From: cpebenito@tresys.com (Christopher J. PeBenito)
Date: Fri, 10 Oct 2008 13:20:04 -0400
Subject: [refpolicy] services_smartmon.patch
In-Reply-To: <48ED5624.5050403@redhat.com>
References: <48DA9C76.8070400@redhat.com>
	<1223496431.2165.123.camel@gorn.columbia.tresys.com>
	<48ED5624.5050403@redhat.com>
Message-ID: <1223659204.2165.160.camel@gorn>
To: refpolicy@oss.tresys.com
List-Id: refpolicy.oss.tresys.com

On Wed, 2008-10-08 at 20:53 -0400, Daniel J Walsh wrote:
> Christopher J. PeBenito wrote:
> > On Wed, 2008-09-24 at 16:00 -0400, Daniel J Walsh wrote:
> >> http://people.fedoraproject.org/~dwalsh/SELinux/F10/services_smartmon.patch
> >>
> >> Add initrc script support
> >>
> >> allow admin to start/stop service
> >>
> >> Admin needs admin_pattern on all file types
> >>
> >> smarmon reads netlink route information
> >>
> >> Needs to resolve dns names
> >>
> >> Some one said it needs mls_file_write_all_levels
> > 
> > Merged except for the MLS bit.  Shouldn't it instead be running at
> > system high?  Its purpose is to monitor the disks which are all system
> > high.
> > 
> Updated smartmon patch to run at system_high, also latest fsdaemon
> creates devices.

I don't see a range transition.  Also, if its running at system high,
does it still need the mls_file_write_all_levels()?
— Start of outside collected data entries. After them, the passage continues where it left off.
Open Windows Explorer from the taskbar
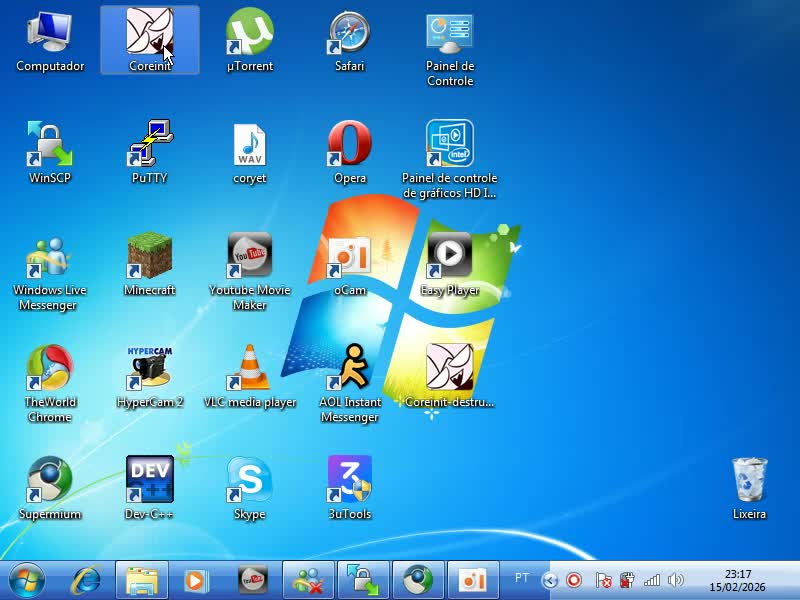This screenshot has height=600, width=800. [x=143, y=580]
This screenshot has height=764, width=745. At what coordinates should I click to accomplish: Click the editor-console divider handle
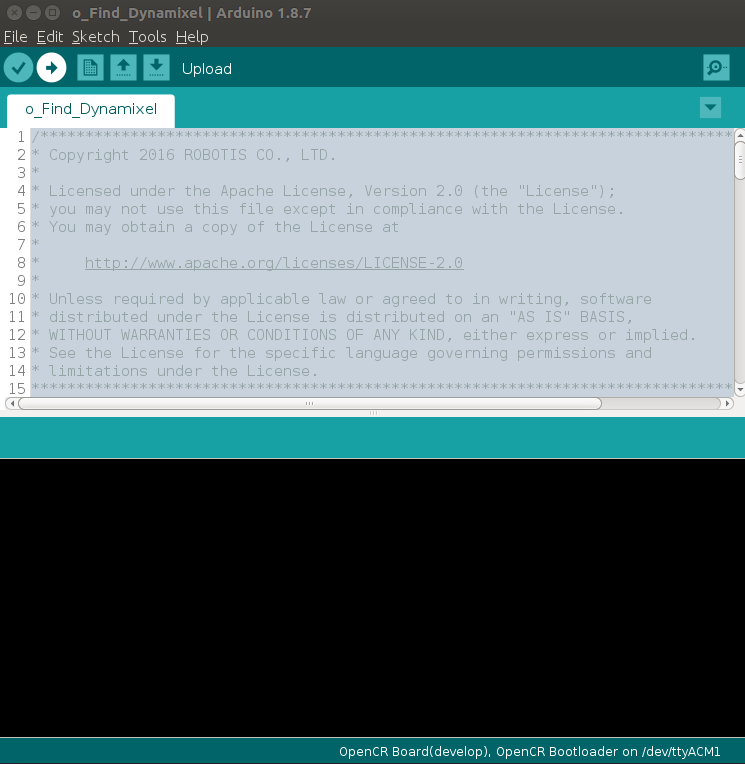coord(372,413)
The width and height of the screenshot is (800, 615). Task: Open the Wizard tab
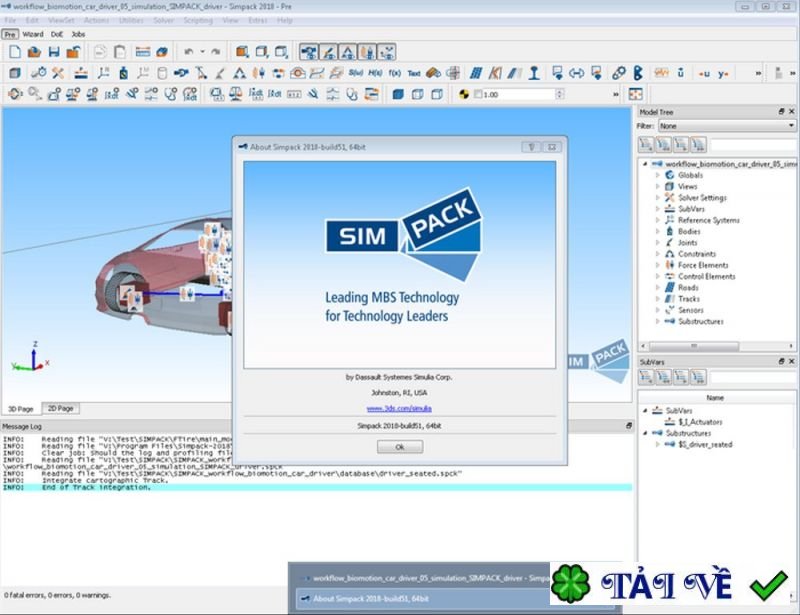coord(33,33)
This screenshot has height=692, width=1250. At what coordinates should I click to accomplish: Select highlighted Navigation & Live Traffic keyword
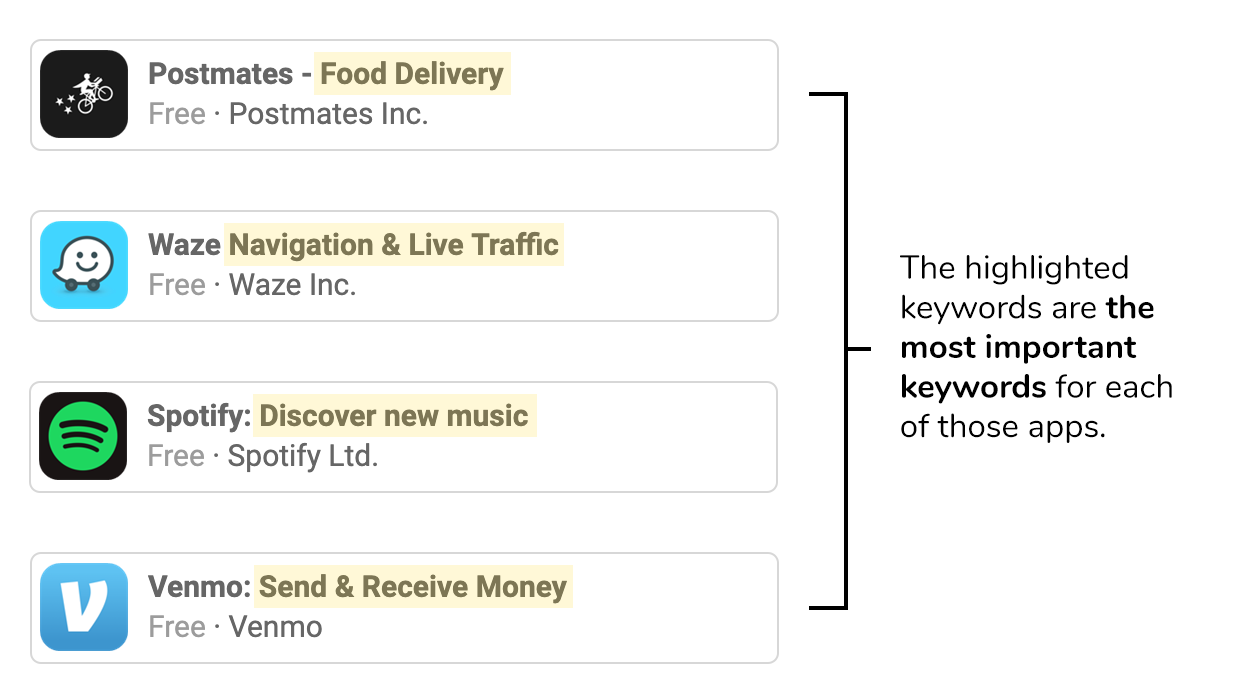pos(394,245)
> plain text document attachment (services_smartmon.patch)
> --- nsaserefpolicy/policy/modules/services/smartmon.te	2008-10-08 19:00:27.000000000 -0400
> +++ serefpolicy-3.5.11/policy/modules/services/smartmon.te	2008-10-08 20:36:17.000000000 -0400
> @@ -26,7 +26,7 @@
>  
>  allow fsdaemon_t self:capability { setgid sys_rawio sys_admin };
>  dontaudit fsdaemon_t self:capability sys_tty_config;
> -allow fsdaemon_t self:process signal_perms;
> +allow fsdaemon_t self:process { signal_perms setfscreate };
>  allow fsdaemon_t self:fifo_file rw_fifo_file_perms;
>  allow fsdaemon_t self:unix_dgram_socket create_socket_perms;
>  allow fsdaemon_t self:unix_stream_socket create_stream_socket_perms;
> @@ -66,6 +66,7 @@
>  fs_search_auto_mountpoints(fsdaemon_t)
>  
>  mls_file_read_all_levels(fsdaemon_t)
> +mls_file_write_all_levels(fsdaemon_t)
>  
>  storage_raw_read_fixed_disk(fsdaemon_t)
>  storage_raw_write_fixed_disk(fsdaemon_t)
> @@ -99,3 +100,10 @@
>  optional_policy(`
>  	udev_read_db(fsdaemon_t)
>  ')
> +
> +dev_del_entry_generic_dirs(fsdaemon_t)
> +storage_dev_filetrans_fixed_disk(fsdaemon_t)
> +storage_manage_fixed_disk(fsdaemon_t)
> +seutil_read_file_contexts(fsdaemon_t)
> +selinux_validate_context(fsdaemon_t)
> +
-- 
Chris PeBenito
Tresys Technology, LLC
(410) 290-1411 x150